From the first visit on, they listen closely and respond to my concerns and fears. They solicit my feedback on their recommendations and spend time explaining my options. They too talk about numbers and data and algorithms, but they also listen to my story, and I can tell by their questions and comments that they value what I’m saying.
I know that they are highly competent medical professionals. But the way in which they relate to me–as one human being to another–convinces me that they also understand the personal side of medicine, and that they will bring to my care not only the aim of curing but also the art of healing.
The trip to Lourdes can wait.
About the author:
Michael Carbine is a retired healthcare business writer and publishing executive. Last October, at age seventy-four, he was diagnosed with stage 3 squamous-cell carcinoma of the sinus cavities.
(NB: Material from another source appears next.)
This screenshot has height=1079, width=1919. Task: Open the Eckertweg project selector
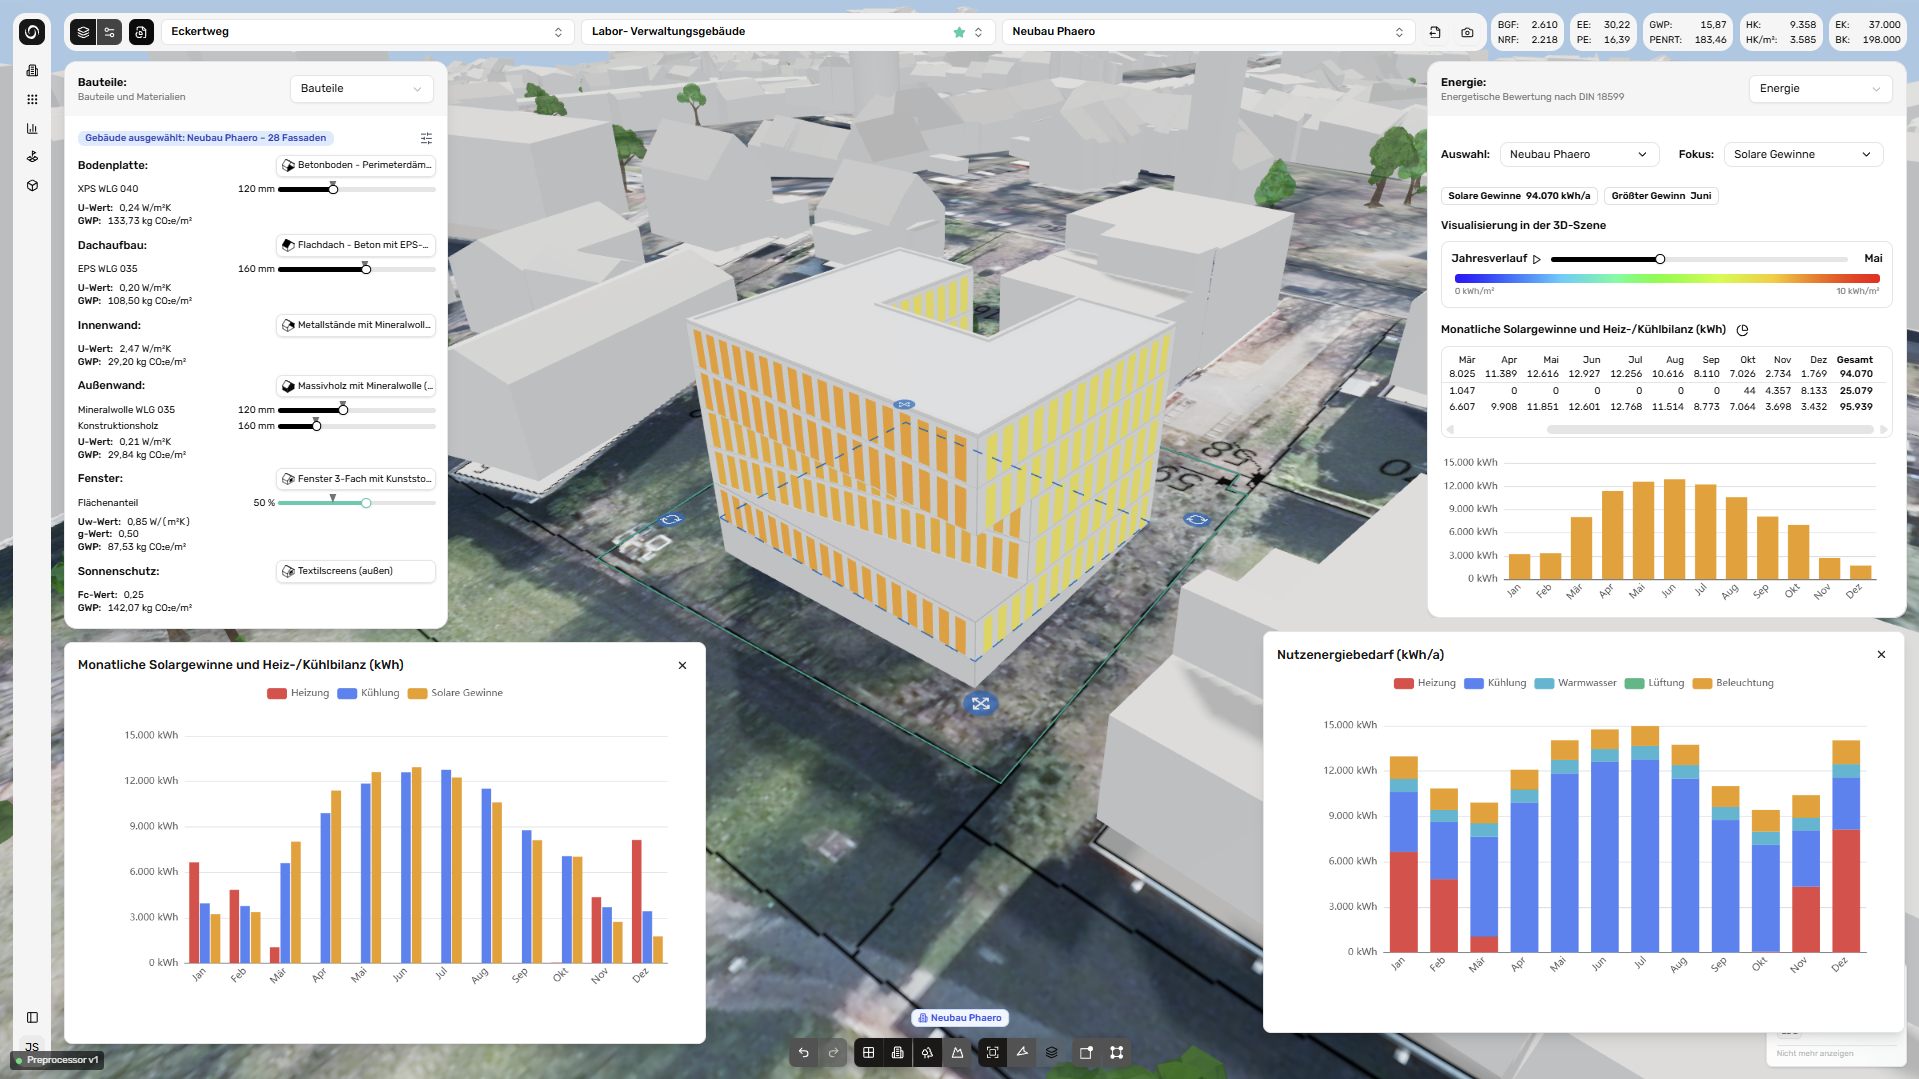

The tumor had already caused the loss of sight in his right eye and was beginning to penetrate his brain. “Never having been seriously ill before, the diagnosis and prognosis shook me to my foundation, and my year-long excursion into the world of the cancer patient opened my eyes to the way we often dehumanize the patient experience at a time when we most need empathy and caring from our physicians.” On January 1, 2014, Michael began writing about his experiences with cancer and with the healthcare system, and his struggle with the existential and spiritual distress that arose from the experience, in a CaringBridge.org  journal entitled Travels With Felix (the name he gave his tumor). “Regarding the untreatable/incurable diagnosis, several months ago I had my PET scan to see how well the chemo and radiation had worked, and to everyone’s amazement (including mine), there is now no trace of the cancer. Talk about a miracle.”